O proprietário de uma empresa de vigilância privada foi preso preventivamente em Pires do Rio, no sudeste goiano, sob suspeita de manter armazenadas, em aparelho celular pessoal, imagens íntimas de uma cliente e da filha dela, menor de idade. A investigação está sob responsabilidade da Polícia Civil do Estado de Goiás e apura eventual prática de crimes relacionados à violação de intimidade e registro não autorizado de conteúdo de nudez.
De acordo com o delegado responsável pelo caso, Elton Fonseca, a apuração teve início após a própria vítima procurar a delegacia para formalizar denúncia. Segundo o relato prestado à autoridade policial, a ex-esposa do investigado teria encontrado os arquivos no celular dele e, após registrar o conteúdo ao filmar a tela do aparelho, comunicou o fato à cliente.
A ex-companheira foi ouvida oficialmente e confirmou que localizou imagens com nudez parcial da mulher e da filha dela, ambas clientes da empresa do suspeito. O material foi apresentado à vítima, que solicitou a instauração de inquérito policial. Com base nas informações reunidas, a Polícia Civil representou pela prisão preventiva, deferida pelo Judiciário.
Além da suspeita relacionada ao armazenamento das imagens, o delegado informou que o investigado já havia sido alvo de medidas protetivas de urgência requeridas pela ex-esposa em razão de conflitos anteriores. Há registros de suposto descumprimento dessas determinações judiciais, circunstância que também foi considerada na decisão que autorizou a prisão.
O telefone celular do empresário foi apreendido e será submetido a perícia técnica para verificar a existência de outros arquivos e apurar se há mais vítimas ou eventual compartilhamento do conteúdo. Até o momento, segundo a polícia, não há confirmação de que as imagens tenham sido divulgadas a terceiros.
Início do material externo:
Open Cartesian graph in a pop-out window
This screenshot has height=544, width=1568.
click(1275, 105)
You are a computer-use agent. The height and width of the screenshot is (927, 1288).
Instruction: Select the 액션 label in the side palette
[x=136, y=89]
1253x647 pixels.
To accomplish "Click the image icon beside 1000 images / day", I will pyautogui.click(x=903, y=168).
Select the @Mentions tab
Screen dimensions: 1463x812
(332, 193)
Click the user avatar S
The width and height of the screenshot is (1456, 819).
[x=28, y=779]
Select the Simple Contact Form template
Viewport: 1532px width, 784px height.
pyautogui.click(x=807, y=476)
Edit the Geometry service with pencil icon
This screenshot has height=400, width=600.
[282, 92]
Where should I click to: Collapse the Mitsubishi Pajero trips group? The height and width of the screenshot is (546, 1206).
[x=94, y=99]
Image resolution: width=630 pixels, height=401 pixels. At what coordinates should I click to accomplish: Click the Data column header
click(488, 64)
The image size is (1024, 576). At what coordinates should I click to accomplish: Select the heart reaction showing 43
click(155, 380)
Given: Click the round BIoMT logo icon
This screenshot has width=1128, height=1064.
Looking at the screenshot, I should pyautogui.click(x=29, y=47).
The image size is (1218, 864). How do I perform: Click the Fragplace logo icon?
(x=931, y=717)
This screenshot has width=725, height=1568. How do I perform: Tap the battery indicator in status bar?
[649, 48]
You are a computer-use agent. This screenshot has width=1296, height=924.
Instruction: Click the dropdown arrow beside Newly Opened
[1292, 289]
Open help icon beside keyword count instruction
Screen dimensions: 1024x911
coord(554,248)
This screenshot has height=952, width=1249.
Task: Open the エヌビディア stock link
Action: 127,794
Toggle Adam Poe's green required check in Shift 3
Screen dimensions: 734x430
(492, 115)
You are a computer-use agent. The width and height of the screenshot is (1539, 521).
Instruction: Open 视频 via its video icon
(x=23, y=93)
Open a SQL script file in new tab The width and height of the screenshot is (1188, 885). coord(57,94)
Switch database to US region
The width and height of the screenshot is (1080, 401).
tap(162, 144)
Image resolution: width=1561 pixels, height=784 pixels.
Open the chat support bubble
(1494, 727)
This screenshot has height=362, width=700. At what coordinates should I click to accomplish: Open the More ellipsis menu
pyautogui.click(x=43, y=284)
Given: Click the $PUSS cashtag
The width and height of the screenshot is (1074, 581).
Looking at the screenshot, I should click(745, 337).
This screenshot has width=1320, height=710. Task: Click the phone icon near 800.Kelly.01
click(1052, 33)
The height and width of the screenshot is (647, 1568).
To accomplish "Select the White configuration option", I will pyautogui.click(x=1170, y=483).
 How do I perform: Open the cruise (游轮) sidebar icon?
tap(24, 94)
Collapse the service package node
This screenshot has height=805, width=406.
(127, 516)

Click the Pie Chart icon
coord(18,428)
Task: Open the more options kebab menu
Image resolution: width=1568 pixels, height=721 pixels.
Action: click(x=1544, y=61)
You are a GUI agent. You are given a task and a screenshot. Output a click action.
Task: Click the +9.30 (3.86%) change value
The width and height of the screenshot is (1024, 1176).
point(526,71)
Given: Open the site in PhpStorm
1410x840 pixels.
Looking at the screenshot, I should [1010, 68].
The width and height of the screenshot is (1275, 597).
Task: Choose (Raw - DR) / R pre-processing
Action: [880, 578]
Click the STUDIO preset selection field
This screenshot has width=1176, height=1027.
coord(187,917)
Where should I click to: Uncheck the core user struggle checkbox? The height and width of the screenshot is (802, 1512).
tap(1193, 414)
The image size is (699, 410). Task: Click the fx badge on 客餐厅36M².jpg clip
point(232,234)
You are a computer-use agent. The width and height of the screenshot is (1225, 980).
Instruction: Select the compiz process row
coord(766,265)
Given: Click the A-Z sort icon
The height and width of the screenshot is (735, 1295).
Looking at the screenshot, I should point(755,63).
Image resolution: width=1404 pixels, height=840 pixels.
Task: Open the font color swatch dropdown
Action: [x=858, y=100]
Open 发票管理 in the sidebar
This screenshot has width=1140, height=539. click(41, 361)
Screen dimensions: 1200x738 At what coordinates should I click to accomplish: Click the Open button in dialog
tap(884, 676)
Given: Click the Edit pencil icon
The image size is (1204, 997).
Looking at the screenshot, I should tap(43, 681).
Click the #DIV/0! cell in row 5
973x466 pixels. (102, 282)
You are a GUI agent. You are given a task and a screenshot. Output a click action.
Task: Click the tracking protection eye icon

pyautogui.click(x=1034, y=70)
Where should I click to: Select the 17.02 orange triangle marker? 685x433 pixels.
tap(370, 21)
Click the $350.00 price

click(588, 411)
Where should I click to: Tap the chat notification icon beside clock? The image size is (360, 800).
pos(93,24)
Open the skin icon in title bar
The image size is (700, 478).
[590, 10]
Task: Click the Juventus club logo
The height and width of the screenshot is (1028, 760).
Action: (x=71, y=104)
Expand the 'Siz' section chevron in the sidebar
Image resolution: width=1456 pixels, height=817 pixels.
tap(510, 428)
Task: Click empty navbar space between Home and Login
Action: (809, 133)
Especialistas em direito digital apontam que o armazenamento não autorizado de imagens íntimas pode configurar crimes previstos na legislação penal brasileira, inclusive quando não há comprovação de divulgação, a depender das circunstâncias da obtenção e da natureza do conteúdo. No caso de envolvimento de menor de idade, a apuração tende a observar dispositivos específicos de proteção previstos no ordenamento jurídico.
A identidade do suspeito não foi divulgada oficialmente. Por essa razão, não foi possível obter posicionamento da defesa até o momento. A Polícia Civil informou que as investigações seguem sob sigilo para preservar as vítimas e garantir a integridade da apuração.